In the movies, an affair is often indicated by spying at motel rooms, or lipstick marks dashed on a white collar. I was twelve when I sat down to a family dinner of roast beef and potatoes, on a cool February evening, and got such a wallop of guilt and romance in my first mouthful that I knew, instantly, that she’d met someone else. Thick waves of it, in the meat and the homemade sour cream and the green slashes of carefully chopped chives. Oh! I said. I drank down a full glass of water. Ah! my father said, letting out an end-of-day sigh. Roast beef, he murmured, patting his belt. My favorite. I got up to find some factory catsup to help me out, while Joseph turned pages of his book and Mom poured herself a glass of wine. Like it? she said. I glanced over at her. It fit, too: she’d been looking better lately, dressing up more, a little happier, wearing patterned headbands with her ponytail, bracelets on both arms. And things, in general, were in a new flux: Joseph had applied to colleges and was hoping to move out of the house and into the dorm room at Caltech he wanted to share with George. Mom talked often about how much she would miss him, but he didn’t really respond, and whenever a box arrived for any kind of package delivery, regular or Grandma’s, Joseph would empty it and then squirrel it away and begin to put things in it. He was half packed already, months in advance. If he could’ve eaten dinner in his room, he would’ve, but our father insisted we sit together at the table.
I read a study, Dad said, flaring his napkin into his lap. Families that eat dinner together are happier families, he said.
I think those families also talk to each oth
er, I said.
Mom, behind us, spooning up a vegetable, laughed.
It was true: our dinners, always at the table, framed by floral-print kitchen curtains and the rising steam off casserole dishes, were almost always silent in those days unless Mom felt like filling us in on the latest news and gossip in carpentry. Dad didn’t talk much about work: I leave work at work! was his mantra. Of course, right after dinner he’d put his dish in the sink and go into their bedroom to make calls, and he’d work, often, until ten or eleven unless I knocked lightly on his door to deliver the name of an upcoming TV drama like a fisherman’s lure for a reluctant tuna. Even as young as ten, if I whispered the name of the show with enough pull, I could get him to put aside his stack of papers and wander in to watch. If I was quiet enough, he wouldn’t send me to bed. We colluded in this way: as long as I didn’t announce that I was a kid, he wouldn’t rise up as a parent, and for an hour, we could both have a little respite from our roles.

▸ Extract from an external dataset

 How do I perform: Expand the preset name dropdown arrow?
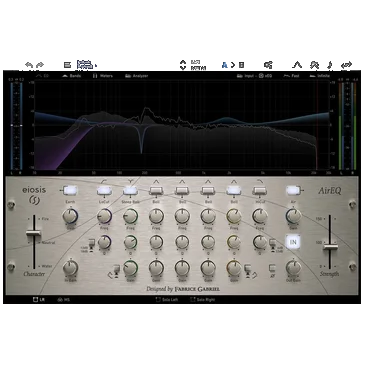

He only liked the medical dramas. The law shows made him crabby.
At dinner, as part of his adolescence, Joseph had taken a liking to reading and eating, so he generally brought a book to the table which he would spread in his lap and peer at between bites. Often a textbook, sometimes a thriller. Both parents had given up trying to stop him, because when, previously, they had wrenched a book out of his hands, he had stared into space so disconcertingly it made the rest of us feel like putting a bag over his head. Sometimes, if he didn’t have a book, to occupy Joseph’s eyes I would plant a cereal-box side panel in front of him, and his eyes would slide over and attach to the words, as if they could not do anything but roam and float in the air until words and numbers anchored them back to our world. By the time he was seventeen, he must’ve memorized the vitamin balances in various raisin-and-oat cereals, and if I’d asked him what percentage of niacin one might find in a single serving of Cheerios, I would not have been surprised if he’d been able to spout the numbers as precisely as his own height and weight.